当初は、一軍定着できずに終わるも、1995年打撃フォーム改造が功を奏し、チャンスが増える。1996年からは代打の切り札的な存在となる。1998年、初の開幕スタメン。同年は規定打席未到達ながら打率.330を残し、チームの38年ぶりの日本一に貢献。 2002年オフ、一軍出場12試合に終わり、戦力外通告。2003年、入団テストに合格して千葉ロッテに入団。同年、中盤から一軍に定着し終盤からは3番打者として活躍。2005年、わずか28試合出場も、チームの31年ぶり日本一に貢献。 2006年オフ戦力外通告を受けて現役引退。同年から、古巣横浜の二軍・湘南シーレックスのコーチに就任。2013年からは地元宮城に戻り楽天のジュニアコーチに就任。 通算成績は686試合、1,124打数302安打、18本塁打、105打点、28盗塁、打率.269。東陵高卒、182センチ、76キロ、左投左打 |
宮城県屈指のスラッガーとして、東陵高校を初の甲子園に導く
井上純は、宮城県仙台市に生まれ、仙台西リトルリーグで野球の腕を磨きます。高校進学には、20年近く甲子園出場を分け合っていた東北、仙台育英ではなく、気仙沼の東陵高校を選択しました。東陵には井上含めて好打者が揃い、どこからでもホームランが打てる強打のチームが完成します。そして1988年、3年最後の夏、走攻守三拍子揃った大会屈指の打者として注目されました。
初戦の打撃戦を制した東陵は順調に勝ち上がり、準決勝で第1シードの仙台育英と対戦します。同年春季大会も制していた仙台育英は、9回までリードしていましたが、東陵が逆転で4-3と勝利しました。そして東北高校との決勝戦では、井上が初回に先制3ランを放って優位に試合を進め4-0と勝利します。東陵高校にとって初の甲子園出場を見事に引き寄せました。甲子園での福井商業との初戦、自ら3ベースを含む2安打を放ち、2-0とリードします。しかし、終盤立て続けに失点し2-3と悔しい敗退となってしまいました。
俊足巧打の打者として期待されるも、一軍レギュラーの座を掴めず
高校通算38本塁打、さらには俊足と三拍子揃った井上純は、1988年ドラフト会議で横浜大洋ホエールズ(現在の横浜DeNAベイスターズ)から3位指名を受けて入団します。
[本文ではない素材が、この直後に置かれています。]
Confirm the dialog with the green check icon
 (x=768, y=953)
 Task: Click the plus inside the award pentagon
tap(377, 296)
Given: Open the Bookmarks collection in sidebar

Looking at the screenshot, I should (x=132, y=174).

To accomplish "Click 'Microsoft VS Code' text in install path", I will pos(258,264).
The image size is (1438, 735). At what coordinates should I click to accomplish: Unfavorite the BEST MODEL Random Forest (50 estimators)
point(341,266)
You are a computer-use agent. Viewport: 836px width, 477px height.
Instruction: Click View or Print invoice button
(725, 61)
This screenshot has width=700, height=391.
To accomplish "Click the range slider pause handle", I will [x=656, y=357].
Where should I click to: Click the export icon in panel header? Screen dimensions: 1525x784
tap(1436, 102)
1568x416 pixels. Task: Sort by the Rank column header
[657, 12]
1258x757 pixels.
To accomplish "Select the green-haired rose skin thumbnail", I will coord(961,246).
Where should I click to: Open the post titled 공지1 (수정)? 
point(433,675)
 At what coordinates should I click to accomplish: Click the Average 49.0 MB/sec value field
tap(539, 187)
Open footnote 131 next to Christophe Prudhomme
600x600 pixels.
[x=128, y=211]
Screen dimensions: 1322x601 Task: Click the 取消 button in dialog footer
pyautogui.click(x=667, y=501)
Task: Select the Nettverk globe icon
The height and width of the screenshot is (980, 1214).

同年の1位指名は、正捕手候補の谷繁元信でしたが、井上もOBの屋鋪要よりも俊足として大いに期待されました。高卒ルーキーだけに、1年目は育成重視となり、ファームのみの出場となります。2年目には、イースタンリーグで打率.269、9本塁打、31盗塁と噂どおりの成績を残し、一軍初出場にプロ初安打を記録しました。
しかし、その後二軍で足では突出した活躍を見せるものの、打撃不振に陥り一軍定着できない日々が続きます。プロ入団6年間でわずか6安打と完全にプロの厚い壁に遮られていました。そこで1995年、井上はフォーム改造を決意し、ファームながら初の打率3割をマークします。同年は、一軍でも41試合に出場し、プロ初本塁打も記録しました。1996年からは、代打として一軍に定着できるようになります。同年は少ない打席ながら打率.290と高い数字を残しました。
代打の切り札として活躍し、横浜の38年ぶり日本一に貢献
前年、横浜ベイスターズは久しぶりに終盤まで優勝争いを展開しましたが、ヤクルトに逃げ切られて2位で終わっていました。1998年は久しぶりの優勝を目指すシーズンを迎えます。打ち出したら止まらないマシンガン打線はほぼ固定されていましたが、2番の波留敏夫が、前年オフの脱税事件のため6週間の出場停止処分を受けており、その代役が必要な状況でした。するとプロ10年目の井上純が、千載一遇のチャンスを生かします。オープン戦で打率.357と結果を残し、自身初の開幕スタメンの座を掴みました。
波留が復帰後は、再び代打の切り札に戻りましたが、リーグトップの代打打率.415を残して存在感を示します。結局、同年は打率.330を残し、チームの38年ぶりのリーグ優勝に貢献しました。日本シリーズでも第5戦にスタメンに抜擢されると、2本の2ベースを放ち、チームの大勝(17-5)を引き寄せ、見事な日本一を達成します。翌1999年も代打で6打席連続安打を記録するなど2年連続で活躍を見せました。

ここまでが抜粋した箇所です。